• _Questions to answer_:
1. Say whether each statement agrees with the text on family life, answering yes or no and quoting the text's deciding words. (a) Fathers are unlikely to change diapers. (b) Male children inherit a larger share than female children. (c) Infants are left alone in the room while they sleep.
2. Reproduce word for word the part of the text on family life starting at "Infant Care. Infants" and ending at "care of babies.".

• _Selected excerpt_:

☆ ☆ ☆ ☆ ☆ ☆ ☆

Domestic Unit. The extended family is the most important societal unit, especially for women. Women's closest friendships come from within the family. Mothers and daughters who share a home make decisions concerning the home without conferring with male family members. One child remains in the family home to care for the parents and grandparents. This child, usually a daughter, is not necessarily unmarried. The home may include assorted children from the extended family, and single aunts and uncles. Several houses may be erected on the same lot to keep the family together. Childcare is shared. Fathers carry and play with children but are unlikely to change diapers. Grandparents who live in the home are the primary care givers for the children since both parents generally work. Preschool grandchildren who live in other communities may be brought home for their grandparents to raise. Indigent relatives live in the family circle and provide as household and childcare help. Young people may work their way through college by exchanging work for room and board. Family bonds are so close that nieces and nephews are referred to as one's own children and cousins are referred to as sisters and brothers. Unmarried adult women may legally adopt one of a sibling's children.
Inheritance. Inheritance laws are based on those in the United States. These laws provide that all children acknowledged by a father, whether born in or out of wedlock, share equally in the estate. Females share equally with males.
Kin Groups. Because of the closeness of the immediate family, all familial ties are recognized. Anyone who is remotely related is known as a cousin. Indigenous tribes live in clan groups. Marriage into another clan may mean that the individual is considered dead to his or her clan.
People have a strong sense of belonging to a place. A family that has lived in metropolitan Manila for two generations still regards a municipality or province as its home. New Year's Day, Easter, and All Saint's Day are the most important family holidays. Bus traffic from Manila to the provinces increases dramatically at these times, with hundreds of extra buses taking people home to their families.
Infant Care. Infants are raised by family members. Young children are sent to live with their grandparents or aunts for extended periods. People who live outside the country leave their children with the family for the preschool years.
Infants spend their waking time in someone's arms until they can walk. They are part of every activity and learn by observation. Someone will remain in the room with them when they sleep. Infant mortality is high, and so great care is taken of babies. Helpers and older sisters assist with the dayto-day care of babies.

☆ ☆ ☆ ☆ ☆ ☆ ☆

• _Entries shown_:

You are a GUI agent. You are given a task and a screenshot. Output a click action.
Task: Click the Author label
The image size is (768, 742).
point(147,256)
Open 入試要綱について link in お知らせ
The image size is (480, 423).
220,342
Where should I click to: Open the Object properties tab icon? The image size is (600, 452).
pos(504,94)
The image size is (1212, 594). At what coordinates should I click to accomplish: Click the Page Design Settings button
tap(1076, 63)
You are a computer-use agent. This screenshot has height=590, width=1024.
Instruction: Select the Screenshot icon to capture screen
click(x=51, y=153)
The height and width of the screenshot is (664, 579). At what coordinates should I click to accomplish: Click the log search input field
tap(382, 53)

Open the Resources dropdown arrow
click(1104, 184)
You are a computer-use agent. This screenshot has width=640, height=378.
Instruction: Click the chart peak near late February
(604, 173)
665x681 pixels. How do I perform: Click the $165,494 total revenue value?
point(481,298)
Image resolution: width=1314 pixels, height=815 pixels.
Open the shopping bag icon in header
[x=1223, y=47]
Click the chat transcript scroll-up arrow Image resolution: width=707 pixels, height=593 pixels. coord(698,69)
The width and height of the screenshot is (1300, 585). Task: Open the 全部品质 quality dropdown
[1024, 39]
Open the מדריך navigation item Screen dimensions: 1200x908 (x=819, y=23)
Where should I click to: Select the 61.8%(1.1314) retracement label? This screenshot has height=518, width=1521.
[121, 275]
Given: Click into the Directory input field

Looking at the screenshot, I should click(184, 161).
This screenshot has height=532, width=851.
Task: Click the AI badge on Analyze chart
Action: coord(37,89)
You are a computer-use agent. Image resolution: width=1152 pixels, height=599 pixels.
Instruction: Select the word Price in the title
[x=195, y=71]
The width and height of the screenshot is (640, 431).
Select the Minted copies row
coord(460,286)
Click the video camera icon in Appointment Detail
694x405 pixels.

☆ ☆ ☆ ☆ ☆ ☆ ☆

• _Numbered responses_:
1.
(a) Yes: "Fathers carry and play with children but are unlikely to change diapers."
(b) No: "Females share equally with males."
(c) No: "Someone will remain in the room with them when they sleep."

2.
Infant Care. Infants are raised by family members. Young children are sent to live with their grandparents or aunts for extended periods. People who live outside the country leave their children with the family for the preschool years.
Infants spend their waking time in someone's arms until they can walk. They are part of every activity and learn by observation. Someone will remain in the room with them when they sleep. Infant mortality is high, and so great care is taken of babies. Helpers and older sisters assist with the dayto-day care of babies.